(Pixel coordinate grounding data)
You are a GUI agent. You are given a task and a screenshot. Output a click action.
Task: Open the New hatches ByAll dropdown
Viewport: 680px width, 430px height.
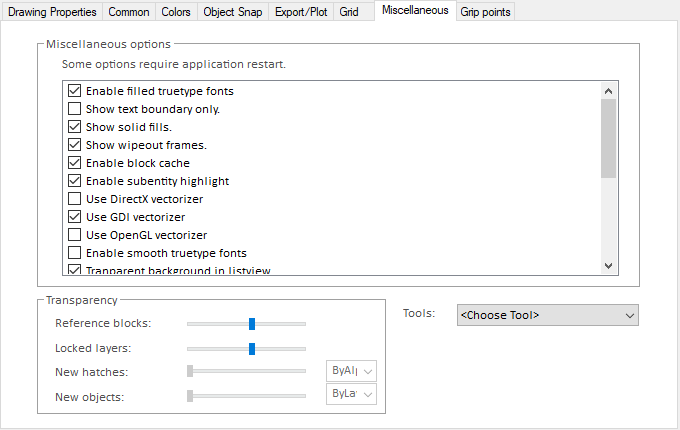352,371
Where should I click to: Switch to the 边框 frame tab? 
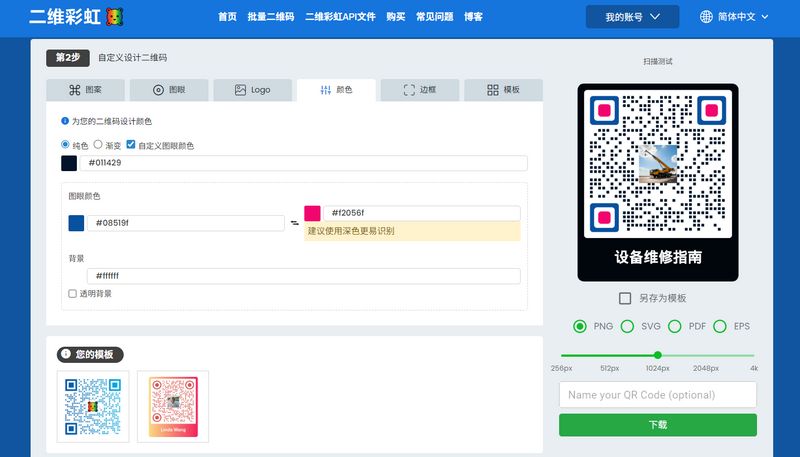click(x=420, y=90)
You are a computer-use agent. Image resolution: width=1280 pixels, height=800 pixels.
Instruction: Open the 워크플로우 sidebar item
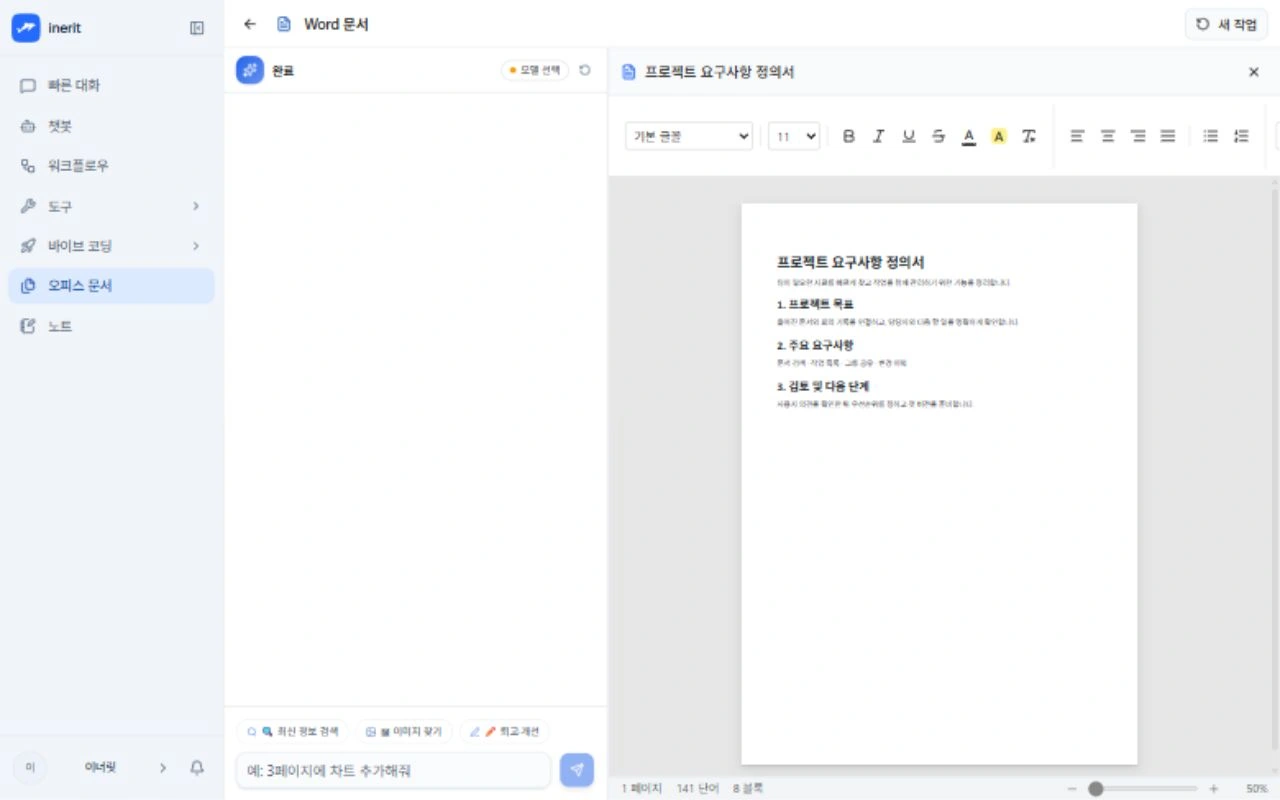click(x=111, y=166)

- **Your task**:
All lines from the one with "Where should I" through the end of the records above must be reproduced exactly, both ends included, and the pictures must be left out.

- **Task answer**:
Where should I click to: Switch to the 边框 frame tab? 
click(x=420, y=90)
You are a computer-use agent. Image resolution: width=1280 pixels, height=800 pixels.
Instruction: Open the 워크플로우 sidebar item
click(x=111, y=166)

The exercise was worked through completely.